Paul gives Timothy two major answers which make up the two big points of the outline. What will you do when suddenly you gain an enemy who opposes your faith? Are you ready for conflict? Do you know how to respond? The world tells you to fight back, protest, slander back, attack them in social media or in the courts, threaten them with lawsuits. Yet the Bible teaches wisely guarding glorifies God and grows you. Are you ready to respond to attacks and a hateful enemy in a way that honors the Lord and follows Paul’s teaching? Let’s find out.
#1 When opponents HARM you–respond with TRUST, not revenge
Verse 14, “Alexander the coppersmith did me much harm; the Lord will repay him according to his deeds.” Paul reminisces with Timothy and shares a warning concerning this devilish man. But who is Alexander? Alexander is a common name, like Jones or Brown today. But who is this specific Alexander?
Paul devotes almost as many words to Alexander the coppersmith as he does to all the other men combined mentioned in the four previous verses–and for good reason. John Calvin says, “No class of enemies is more dangerous than this.” There are two mentions of an Alexander elsewhere in the New Testament and commentators are divided. Some believe it is the same man here–others believe this Alexander is a new adversary.

▸ DATA LINES
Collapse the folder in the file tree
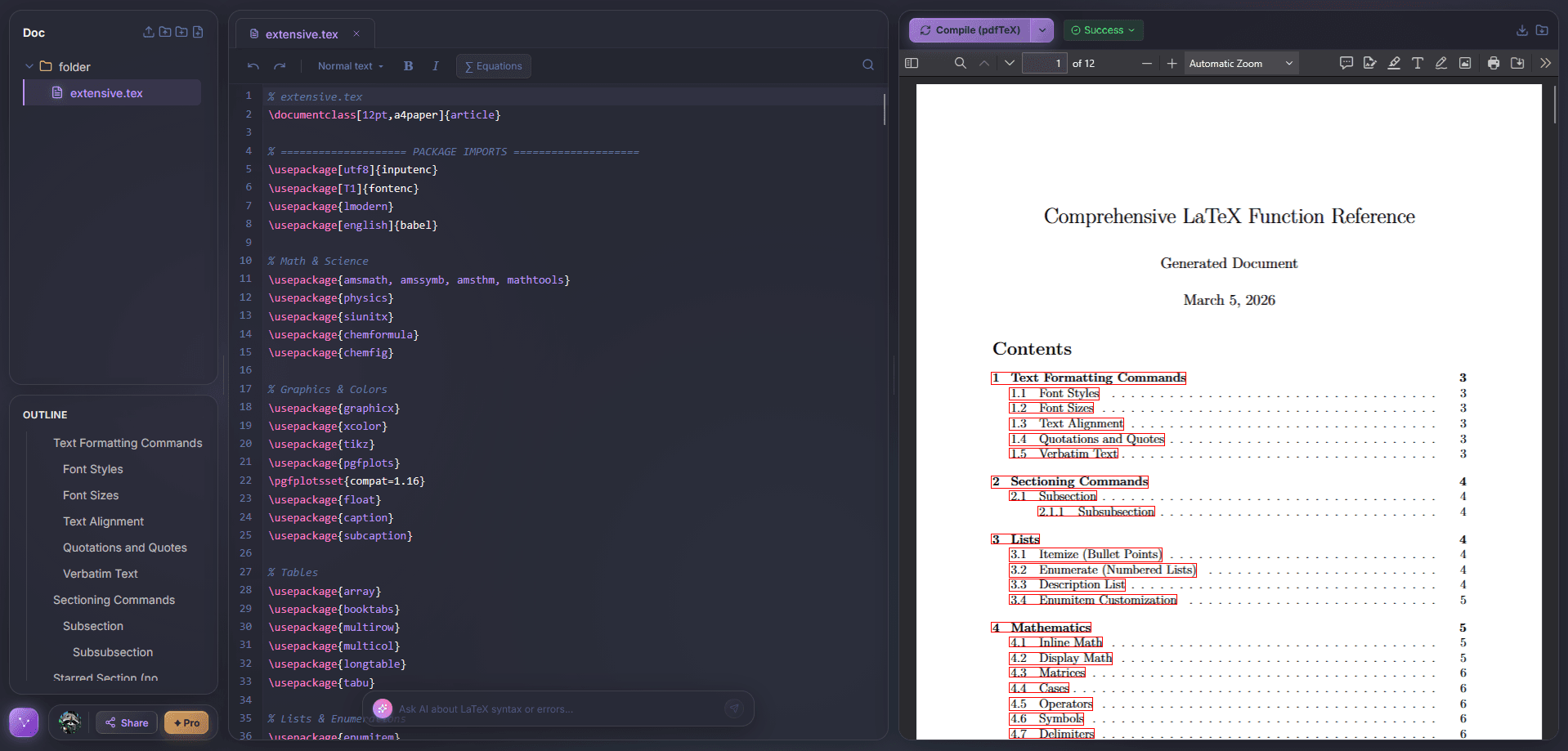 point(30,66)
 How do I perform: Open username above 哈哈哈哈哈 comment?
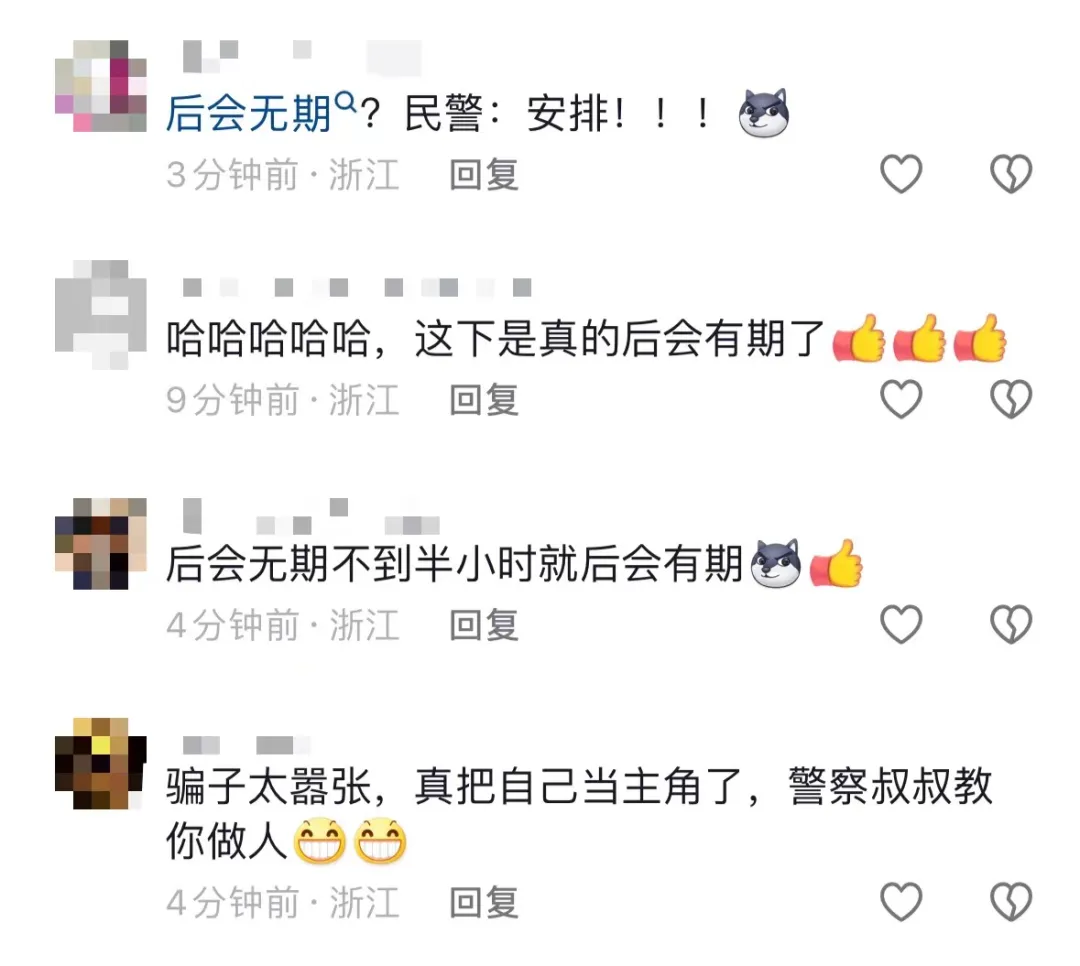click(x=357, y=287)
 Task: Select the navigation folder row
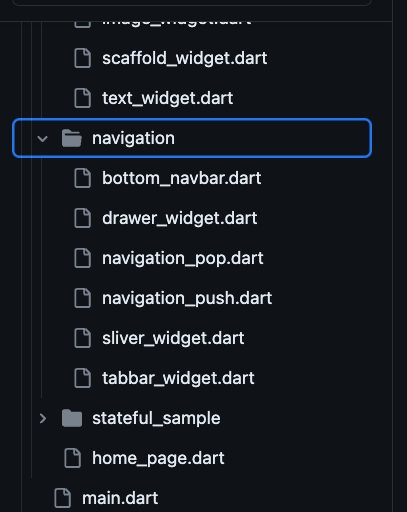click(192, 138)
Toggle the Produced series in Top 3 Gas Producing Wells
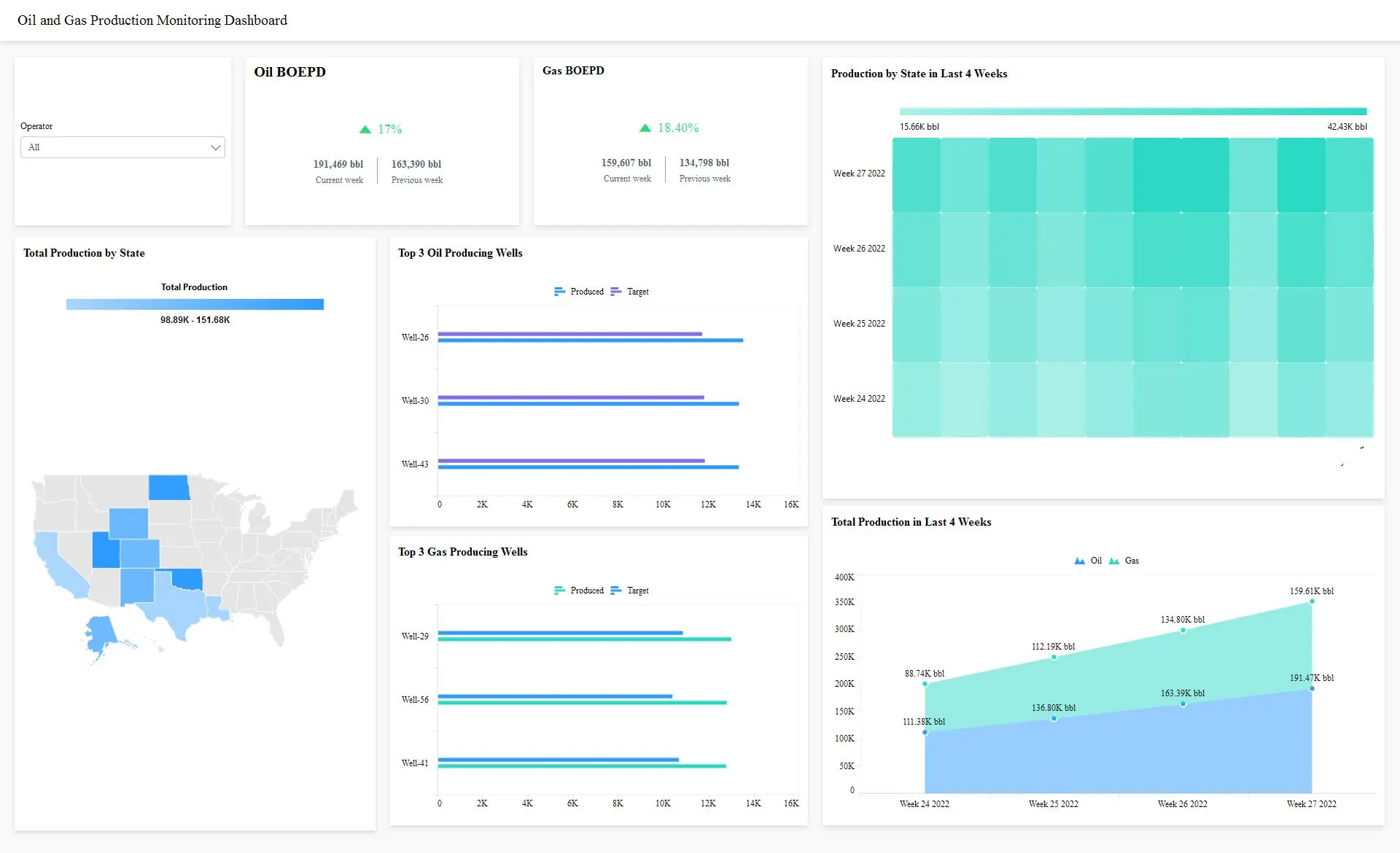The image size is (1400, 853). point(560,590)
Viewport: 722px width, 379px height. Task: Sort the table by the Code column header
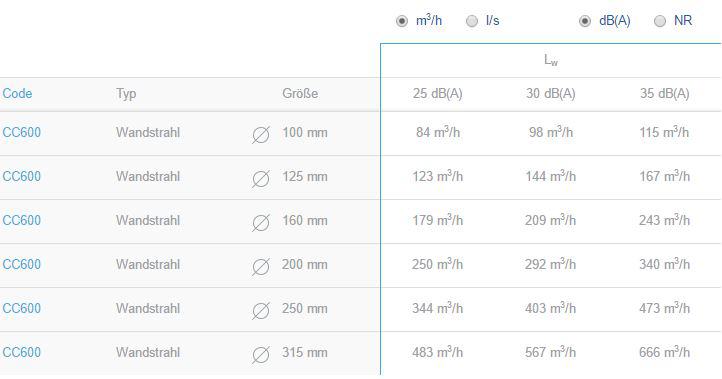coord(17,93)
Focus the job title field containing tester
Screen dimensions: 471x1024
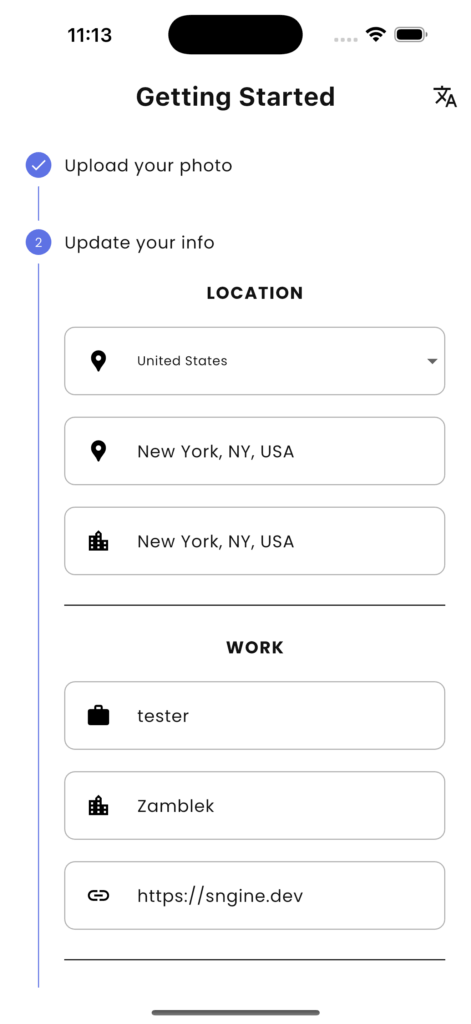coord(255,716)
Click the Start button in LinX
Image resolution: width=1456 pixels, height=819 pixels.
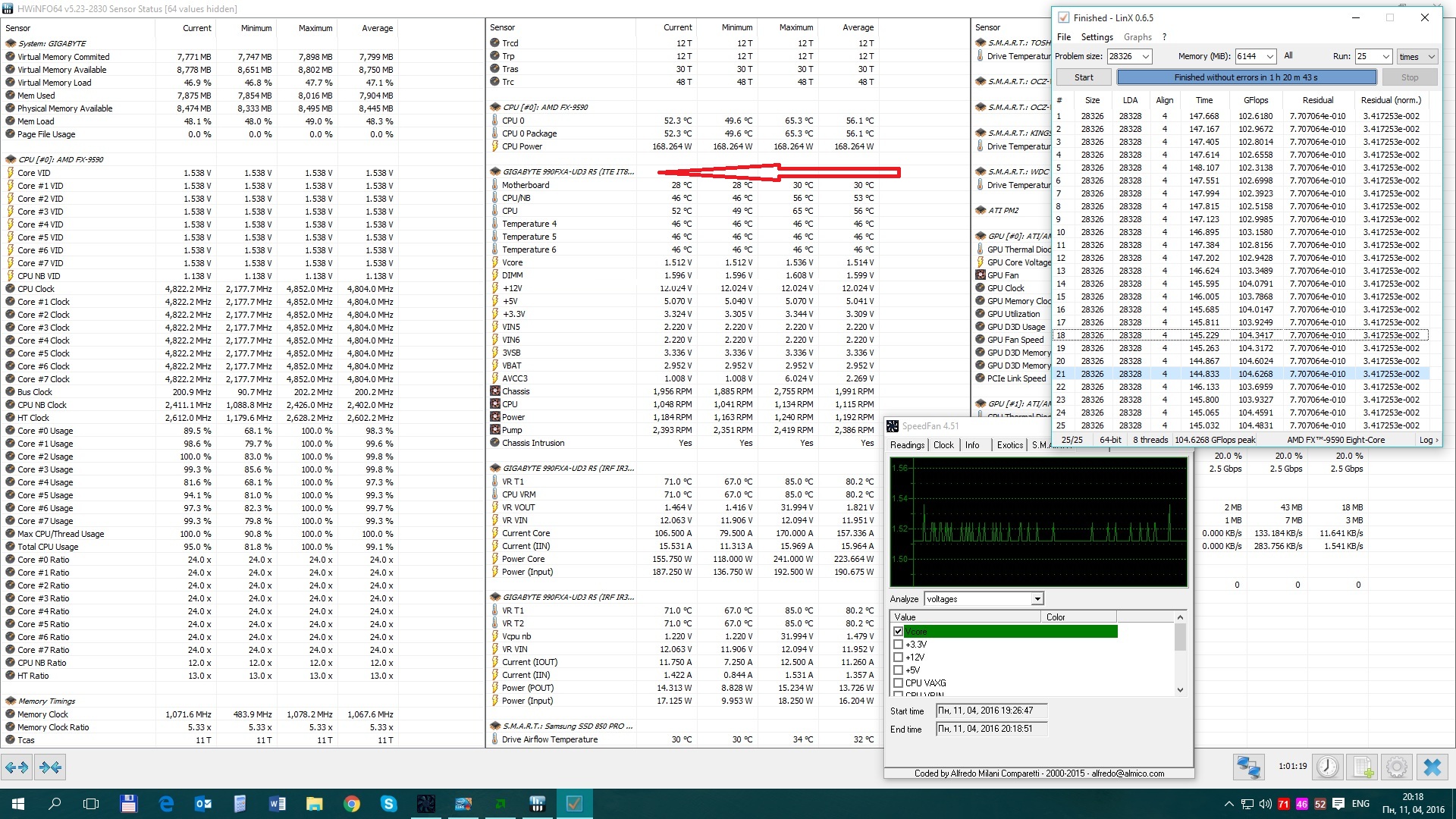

▸ REQUIREMENTS
a - In the sermon excerpt, which two common modern surnames are compared to the name Alexander?
b - Repeat the part of the sermon excerpt starting at "#1 When opponents" and ending at "this specific Alexander?".
c - Pick up the sermon excerpt about Paul's warning concerning Alexander the coppersmith, and continue it after its last sentence.

▸ EXERCISE RESULTS
a - Jones and Brown.

b -
#1 When opponents HARM you–respond with TRUST, not revenge
Verse 14, “Alexander the coppersmith did me much harm; the Lord will repay him according to his deeds.” Paul reminisces with Timothy and shares a warning concerning this devilish man. But who is Alexander? Alexander is a common name, like Jones or Brown today. But who is this specific Alexander?

c -
In Acts 19:33, Luke mentions an Alexander in connection with the Ephesian riot instigated by Demetrius the silversmith. The crowd in Ephesus was out of control when the Jews tried to put forth a man named Alexander as their spokesman. It seems the Jews wanted to disassociate themselves from the Christians. However, as soon as this Alexander tried to speak, the mob recognized him as a Jew and howled him down. If he’s the same Alexander referred to in 1 Timothy, then this Alexander was a metalworker, a smithy by trade. Perhaps that is why the Ephesian Jews chose him to be their spokesman–they thought a fellow member of the idol making guild would be heard.
Paul’s Alexander (verse 14) could also be the one mentioned in 1 Timothy 1:20. He may have been the man the apostle excommunicated along with Hymenaeus who, as Paul says, he handed over to Satan, so that they will be taught not to blaspheme.
Speculate with me–we’re not certain, though it seems unlikely the Alexander described here would have risked his life to defend Paul in a riot in Acts 19. From the context of 2 Timothy 4, it seems this Alexander was living in Rome. It does stand to reason, it was especially in Rome–this 2 Timothy 4 Alexander was able to oppose Paul, who was also in that city in Rome. And if that inference is correct, this Alexander opposing Paul at the end of his life is probably not identified with the Alexander mentioned in 1 Timothy 1:20, nor with the one in Acts 19, for both those Alexanders lived in the Ephesus region.
The present Alexander, who is a threat to Timothy, is probably a different person–because he did most of his damage against Paul in Rome, not Ephesus. It’s uncertain. Paul identifies Alexander as the coppersmith, so he is a metal-worker. That may mean Alexander was an idol-maker who fiercely resented the apostle, since true faith turns people from idols. As a result, Alexander pushed back.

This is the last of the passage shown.